Understanding the electromagnetic response of graphene/metallic nanostructures hybrids of different dimensionality

TL;DR

This paper investigates the electromagnetic responses of hybrid graphene/metallic nanostructures, revealing distinct physical mechanisms for plasmon modes and demonstrating their potential for tunable plasmonic devices.

Contribution

It provides a detailed analysis of the interaction mechanisms of far-field light with high-momentum plasmon modes in graphene-metal hybrids, highlighting differences between GPs and SPPs.

Findings

Identified two physical mechanisms for graphene plasmons: cavity confinement and grating coupling.

Discovered that under certain conditions, different systems can exhibit similar behaviors.
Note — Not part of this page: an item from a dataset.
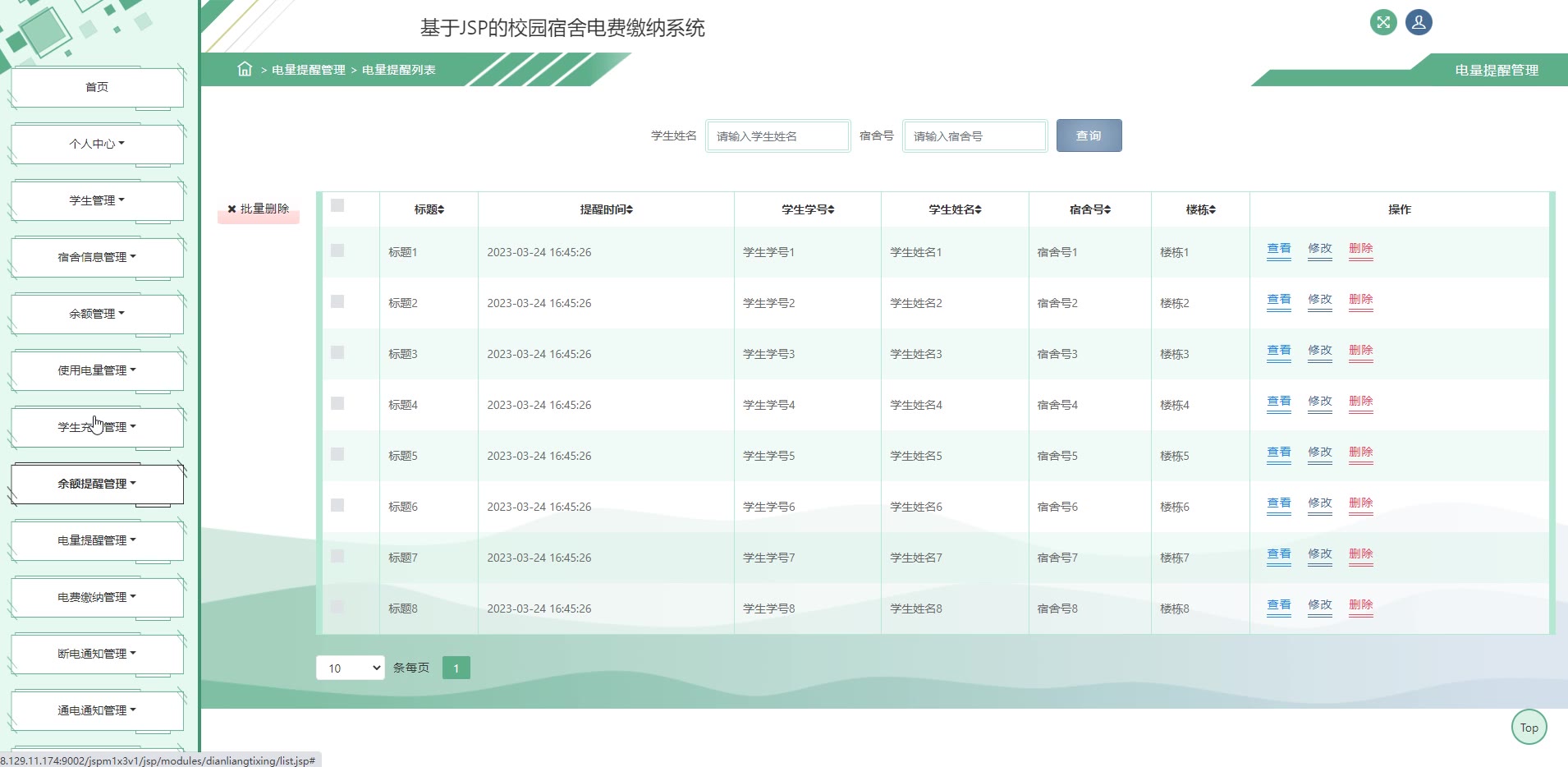Sort by 学生学号 column sort icon
Viewport: 1568px width, 767px height.
click(x=831, y=210)
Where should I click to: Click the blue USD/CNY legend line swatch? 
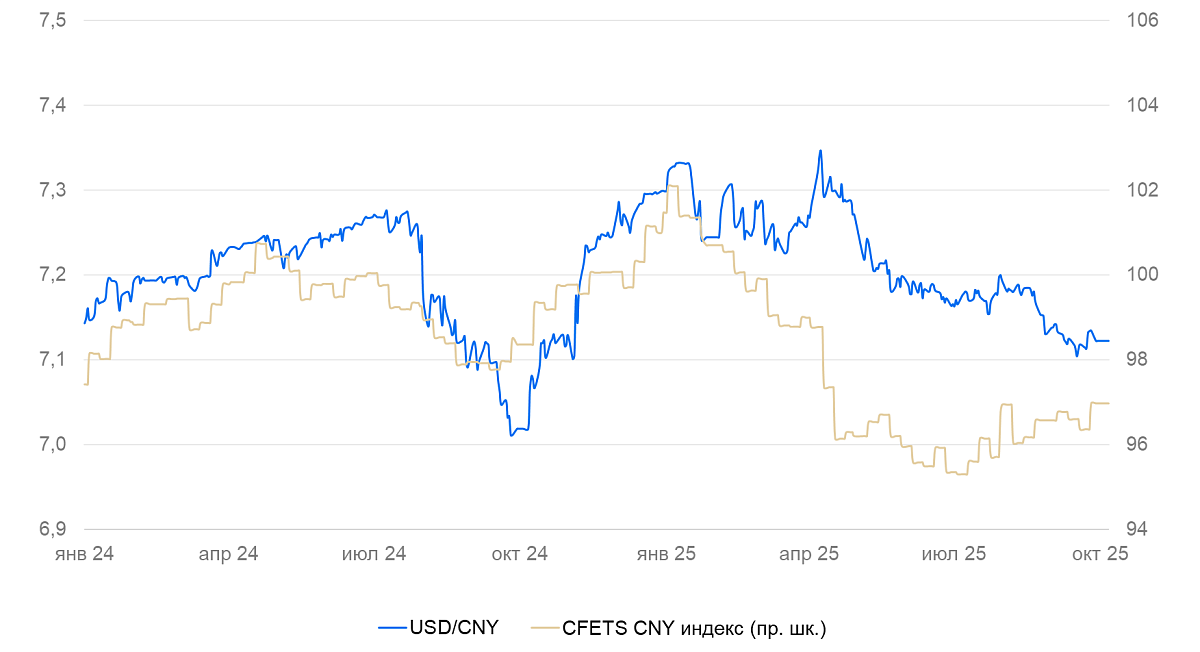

Showed that hybrids produce large, electrically tunable field enhancements.

Abstract

Plasmonic excitations such as surface-plasmon-polaritons (SPPs) and graphene-plasmons (GPs), carry large momenta and are thus able to confine electromagnetic fields to small dimensions. This property makes them ideal platforms for subwavelength optical control and manipulation at the nanoscale. The momenta of these plasmons are even further increased if a scheme of metal-insulator-metal and graphene-insulator-metal are used for SPPs and GPs, respectively. However, with such large momenta, their far-field excitation becomes challenging. In this work, we consider hybrids of graphene and metallic nanostructures and study the physical mechanisms behind the interaction of far-field light with the supported high momenta plasmon modes. While there are some similarities in the properties of GPs and SPPs, since both are of the plasmon-polariton type, their physical properties are also distinctly different. For GPs we find two different physical mechanism related to either GPs confined to isolated cavities, or large area collective grating couplers. Strikingly, we find that although the two systems are conceptually different, under specific conditions they can behave similarly. By applying the same study to SPPs, we find a different physical behavior, which fundamentally stems from the different dispersion relations of SPPs as compared to GPs. Furthermore, these hybrids produce large field enhancements that can also be electrically tuned and modulated making them the ideal candidates for a variety of plasmonic devices.